When you think of the giants in Canadian literature, chances are you think of writers such as Michael Ondaatje, Alice Munro or Margaret Atwood. Few readers these days remember Constance Beresford-Howe, who wrote ground-breaking novels about the struggle of women to be autonomous.
You may not know about her because she was shy. Or because, unlike some of these household names, she never won a Giller or the Man Booker Prize. But only a few decades ago, she wrote 10 feminist novels including The Book of Eve (1973), which critics have called a Canadian classic. And, recently, a dedicated band of her readers unveiled a beautiful bronze plaque in her honour in the Writers’ Chapel at St. Jax church in Montreal.
She is the 11th author to receive such a plaque, and I attended its unveiling because Constance Beresford-Howe was an encouraging mentor who taught me creative writing at McGill University. Back then, almost no Canadian colleges offered such a course.
Her colleague was Hugh MacLennan, whose workshops were known as Uncle Hughie’s bedtime stories since he was fond of long rambling conversations about American politicians and fellow authors such as Morley Callaghan. It was Beresford-Howe who could be counted on for tips on the craft of writing. She excelled at discussions of plot and character development. And she admired my writing, although she told me with a wry smile that my sex scenes were too graphic. Hugh MacLennan agreed.
As students of the sixties, we naturally felt we knew far more about sex and real life than our dignified mentors and we used to joke about being the first to write the toilet-bowl novel — a coup in literary naturalism that thankfully has never materialized. Later, I was startled out of my youthful arrogance when I read The Book of Eve and realized Beresford-Howe deeply understood the intimate relationships between men and women. Its saucy account of a 65-year-old woman walking out on an aging and crabby husband still stands up.
At the end of our undergraduate course, she wanted me to write a novel as my MA thesis. It was the chance of a lifetime to do graduate work with her. Yet, I turned down her generous offer because an ex-boyfriend had been stalking me on campus.

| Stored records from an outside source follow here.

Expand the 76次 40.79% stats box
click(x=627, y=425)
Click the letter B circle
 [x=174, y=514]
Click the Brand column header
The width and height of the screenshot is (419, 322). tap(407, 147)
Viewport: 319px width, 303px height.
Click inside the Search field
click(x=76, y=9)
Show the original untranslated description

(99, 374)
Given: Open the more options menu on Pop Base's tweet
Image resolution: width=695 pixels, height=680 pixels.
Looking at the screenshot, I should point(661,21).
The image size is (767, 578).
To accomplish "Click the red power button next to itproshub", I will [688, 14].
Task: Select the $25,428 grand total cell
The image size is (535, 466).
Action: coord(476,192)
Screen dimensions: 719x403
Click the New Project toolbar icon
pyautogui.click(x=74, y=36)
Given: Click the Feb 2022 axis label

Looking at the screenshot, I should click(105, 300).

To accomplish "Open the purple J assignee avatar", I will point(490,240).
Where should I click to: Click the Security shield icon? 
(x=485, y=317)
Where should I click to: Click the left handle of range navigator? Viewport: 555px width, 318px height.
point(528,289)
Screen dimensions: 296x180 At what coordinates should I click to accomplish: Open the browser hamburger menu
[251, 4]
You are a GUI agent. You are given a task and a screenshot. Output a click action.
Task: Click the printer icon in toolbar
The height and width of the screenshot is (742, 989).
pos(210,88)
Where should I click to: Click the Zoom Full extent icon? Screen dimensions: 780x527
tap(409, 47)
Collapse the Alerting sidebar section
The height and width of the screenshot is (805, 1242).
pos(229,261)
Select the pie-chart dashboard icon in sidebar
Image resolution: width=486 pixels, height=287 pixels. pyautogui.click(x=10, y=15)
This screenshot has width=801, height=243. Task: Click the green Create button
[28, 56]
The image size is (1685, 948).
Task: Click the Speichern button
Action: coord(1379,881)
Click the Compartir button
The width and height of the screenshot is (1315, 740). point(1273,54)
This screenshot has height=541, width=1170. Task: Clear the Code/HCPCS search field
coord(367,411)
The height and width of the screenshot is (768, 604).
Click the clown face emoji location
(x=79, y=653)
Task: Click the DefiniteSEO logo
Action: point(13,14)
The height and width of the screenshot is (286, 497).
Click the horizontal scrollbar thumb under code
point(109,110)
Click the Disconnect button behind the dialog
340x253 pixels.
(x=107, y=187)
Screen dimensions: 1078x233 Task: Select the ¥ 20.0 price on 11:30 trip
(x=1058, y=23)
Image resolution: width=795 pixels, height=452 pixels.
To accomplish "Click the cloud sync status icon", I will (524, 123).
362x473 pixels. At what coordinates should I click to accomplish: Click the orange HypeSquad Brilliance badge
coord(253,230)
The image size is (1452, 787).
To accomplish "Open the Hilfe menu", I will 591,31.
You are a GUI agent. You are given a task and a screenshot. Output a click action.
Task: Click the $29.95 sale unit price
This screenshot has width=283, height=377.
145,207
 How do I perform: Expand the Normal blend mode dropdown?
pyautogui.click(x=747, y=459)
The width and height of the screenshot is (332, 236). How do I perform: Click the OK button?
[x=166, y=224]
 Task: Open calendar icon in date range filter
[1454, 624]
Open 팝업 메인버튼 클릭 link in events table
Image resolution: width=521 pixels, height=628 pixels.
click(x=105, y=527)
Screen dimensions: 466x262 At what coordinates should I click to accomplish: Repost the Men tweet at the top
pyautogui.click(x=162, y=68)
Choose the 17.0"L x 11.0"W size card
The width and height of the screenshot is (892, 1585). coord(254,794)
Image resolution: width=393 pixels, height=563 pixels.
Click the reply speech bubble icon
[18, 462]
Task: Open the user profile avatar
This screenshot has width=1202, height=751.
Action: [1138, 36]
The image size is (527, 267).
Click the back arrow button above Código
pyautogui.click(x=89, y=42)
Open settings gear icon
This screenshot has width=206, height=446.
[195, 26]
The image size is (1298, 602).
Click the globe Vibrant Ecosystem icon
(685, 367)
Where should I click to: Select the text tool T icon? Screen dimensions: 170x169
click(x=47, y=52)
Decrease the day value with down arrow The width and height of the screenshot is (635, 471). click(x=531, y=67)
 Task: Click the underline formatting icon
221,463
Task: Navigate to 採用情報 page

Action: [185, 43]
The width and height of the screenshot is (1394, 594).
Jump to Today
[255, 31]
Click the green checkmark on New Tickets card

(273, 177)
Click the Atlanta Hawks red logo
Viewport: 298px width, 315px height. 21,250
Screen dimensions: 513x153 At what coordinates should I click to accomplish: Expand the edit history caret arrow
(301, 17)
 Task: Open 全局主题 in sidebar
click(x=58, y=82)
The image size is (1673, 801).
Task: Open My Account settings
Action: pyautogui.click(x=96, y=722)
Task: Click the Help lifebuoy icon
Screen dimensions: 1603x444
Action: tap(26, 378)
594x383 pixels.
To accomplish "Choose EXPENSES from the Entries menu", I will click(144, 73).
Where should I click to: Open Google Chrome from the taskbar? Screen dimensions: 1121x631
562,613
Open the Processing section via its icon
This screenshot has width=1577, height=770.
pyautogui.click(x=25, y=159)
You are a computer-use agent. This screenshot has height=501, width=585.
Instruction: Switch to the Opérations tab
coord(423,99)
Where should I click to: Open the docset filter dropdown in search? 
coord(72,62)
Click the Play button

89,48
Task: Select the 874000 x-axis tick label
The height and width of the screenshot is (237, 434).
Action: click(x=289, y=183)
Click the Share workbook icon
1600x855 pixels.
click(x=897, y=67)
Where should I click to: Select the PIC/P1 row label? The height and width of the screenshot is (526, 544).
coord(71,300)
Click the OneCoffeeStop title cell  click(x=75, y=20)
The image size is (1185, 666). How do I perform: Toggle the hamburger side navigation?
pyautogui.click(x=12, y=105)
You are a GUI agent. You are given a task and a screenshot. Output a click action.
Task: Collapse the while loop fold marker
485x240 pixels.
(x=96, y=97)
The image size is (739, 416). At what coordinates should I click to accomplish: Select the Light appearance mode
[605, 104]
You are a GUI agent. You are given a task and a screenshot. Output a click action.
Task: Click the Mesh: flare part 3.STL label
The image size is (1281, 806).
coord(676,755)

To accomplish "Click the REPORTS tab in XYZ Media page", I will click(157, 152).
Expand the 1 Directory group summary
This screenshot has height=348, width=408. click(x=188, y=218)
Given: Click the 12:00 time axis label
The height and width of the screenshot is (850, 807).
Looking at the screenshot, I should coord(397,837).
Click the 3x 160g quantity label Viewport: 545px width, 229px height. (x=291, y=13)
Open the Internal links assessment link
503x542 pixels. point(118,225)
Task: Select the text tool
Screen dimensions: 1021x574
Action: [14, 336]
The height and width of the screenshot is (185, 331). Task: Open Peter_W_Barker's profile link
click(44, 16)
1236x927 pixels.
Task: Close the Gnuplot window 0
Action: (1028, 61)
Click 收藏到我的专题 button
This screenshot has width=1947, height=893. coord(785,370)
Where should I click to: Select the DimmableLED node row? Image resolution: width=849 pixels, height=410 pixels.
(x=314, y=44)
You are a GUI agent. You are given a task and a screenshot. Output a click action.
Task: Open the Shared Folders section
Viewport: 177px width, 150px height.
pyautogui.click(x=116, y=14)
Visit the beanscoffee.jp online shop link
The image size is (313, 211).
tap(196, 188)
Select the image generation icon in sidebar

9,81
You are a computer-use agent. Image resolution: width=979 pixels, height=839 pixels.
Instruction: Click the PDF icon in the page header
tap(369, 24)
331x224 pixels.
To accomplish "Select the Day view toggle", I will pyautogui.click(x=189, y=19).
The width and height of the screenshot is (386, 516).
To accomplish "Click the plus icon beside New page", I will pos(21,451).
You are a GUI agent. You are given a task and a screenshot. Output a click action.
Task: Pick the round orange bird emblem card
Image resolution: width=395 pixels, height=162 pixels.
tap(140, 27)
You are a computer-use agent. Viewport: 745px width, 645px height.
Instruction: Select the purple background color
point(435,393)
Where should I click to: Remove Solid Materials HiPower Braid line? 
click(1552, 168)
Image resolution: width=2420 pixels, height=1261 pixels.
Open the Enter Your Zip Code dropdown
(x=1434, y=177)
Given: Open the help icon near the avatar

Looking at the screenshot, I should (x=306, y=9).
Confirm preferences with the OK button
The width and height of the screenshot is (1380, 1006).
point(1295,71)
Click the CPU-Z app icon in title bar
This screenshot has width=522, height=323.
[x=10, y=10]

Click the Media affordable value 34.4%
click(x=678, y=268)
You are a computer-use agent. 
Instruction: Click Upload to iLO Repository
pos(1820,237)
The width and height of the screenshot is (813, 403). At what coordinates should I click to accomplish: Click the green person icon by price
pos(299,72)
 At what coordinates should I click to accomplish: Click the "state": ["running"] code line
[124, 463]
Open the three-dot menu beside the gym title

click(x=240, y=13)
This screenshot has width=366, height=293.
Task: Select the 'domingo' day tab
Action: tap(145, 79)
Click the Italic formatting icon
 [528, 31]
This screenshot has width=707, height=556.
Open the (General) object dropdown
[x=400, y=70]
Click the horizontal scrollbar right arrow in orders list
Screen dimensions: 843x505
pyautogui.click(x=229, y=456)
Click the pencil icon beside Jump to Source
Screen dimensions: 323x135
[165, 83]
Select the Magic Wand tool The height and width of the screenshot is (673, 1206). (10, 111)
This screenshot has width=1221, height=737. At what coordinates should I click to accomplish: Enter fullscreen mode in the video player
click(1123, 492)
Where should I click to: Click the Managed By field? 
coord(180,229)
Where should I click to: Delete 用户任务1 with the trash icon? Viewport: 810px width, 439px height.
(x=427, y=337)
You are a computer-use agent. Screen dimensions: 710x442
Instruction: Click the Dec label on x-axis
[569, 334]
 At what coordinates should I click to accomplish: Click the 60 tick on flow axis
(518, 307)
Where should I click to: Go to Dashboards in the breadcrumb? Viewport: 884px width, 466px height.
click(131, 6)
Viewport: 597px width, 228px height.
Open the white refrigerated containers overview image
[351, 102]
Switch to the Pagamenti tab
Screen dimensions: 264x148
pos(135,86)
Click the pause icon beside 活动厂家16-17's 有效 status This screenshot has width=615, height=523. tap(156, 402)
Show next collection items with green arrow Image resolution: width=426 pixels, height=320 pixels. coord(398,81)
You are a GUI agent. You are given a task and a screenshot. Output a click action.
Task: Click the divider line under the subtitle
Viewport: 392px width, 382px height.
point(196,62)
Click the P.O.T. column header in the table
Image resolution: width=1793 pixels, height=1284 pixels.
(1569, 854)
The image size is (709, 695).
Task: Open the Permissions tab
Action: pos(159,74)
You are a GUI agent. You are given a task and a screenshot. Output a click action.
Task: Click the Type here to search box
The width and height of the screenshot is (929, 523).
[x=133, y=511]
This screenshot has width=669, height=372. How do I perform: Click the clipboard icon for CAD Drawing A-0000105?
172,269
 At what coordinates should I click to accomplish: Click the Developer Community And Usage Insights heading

In 1967, I took a job as a reporter at a daily newspaper in Toronto. Two years later, Beresford-Howe moved to Toronto herself. Disturbed by the rising separatism in Quebec, she came with her husband, French teacher Christopher Pressnell, and their young son, Jeremy. When she applied for a teaching job at the University of Toronto, they turned her down. Jeremy thinks it was because she had taught at McGill, a rival university. For two long years, she had no teaching work and that’s when she wrote The Book of Eve.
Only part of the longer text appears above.